**TASK INSTRUCTIONS:**
Each line from the one with "You are a computer-use" through the end of the records below should be transcribed exactly, and each picture should be skipped.

**AVAILABLE DATA:**
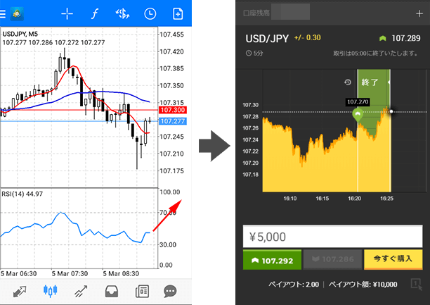
Task: Select the green High 107.292 button
Action: click(x=272, y=259)
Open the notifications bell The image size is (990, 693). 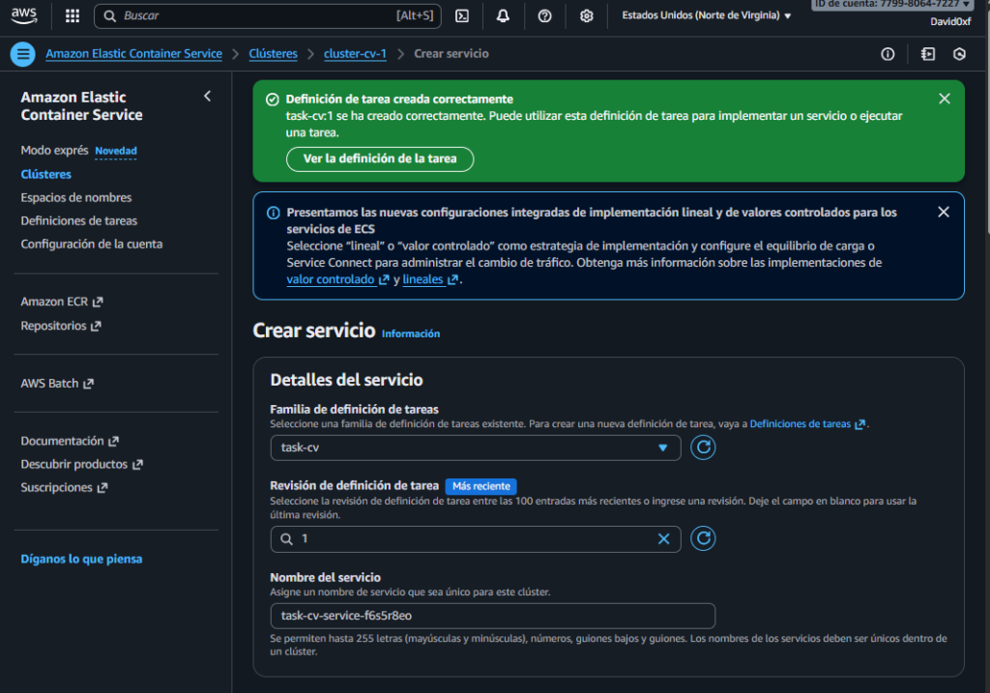coord(503,16)
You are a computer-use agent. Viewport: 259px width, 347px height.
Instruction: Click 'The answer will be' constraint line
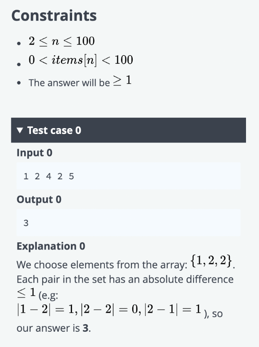coord(80,81)
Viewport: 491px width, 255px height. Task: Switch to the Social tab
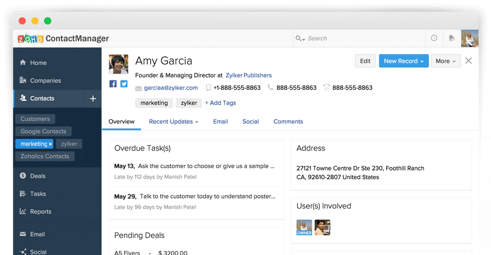[x=251, y=121]
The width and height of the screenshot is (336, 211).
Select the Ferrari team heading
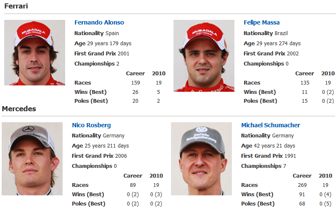[x=16, y=6]
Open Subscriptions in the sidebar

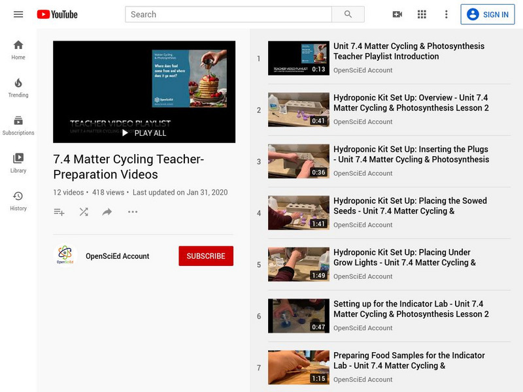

**ANSWER TO THE EXERCISE:**
You are a computer-use agent. Viewport: 259px width, 347px height.
Instruction: Click 'The answer will be' constraint line
coord(80,81)
Viewport: 491px width, 255px height. Task: Switch to the Social tab
[x=251, y=121]
The width and height of the screenshot is (336, 211).
Select the Ferrari team heading
[x=16, y=6]
Open Subscriptions in the sidebar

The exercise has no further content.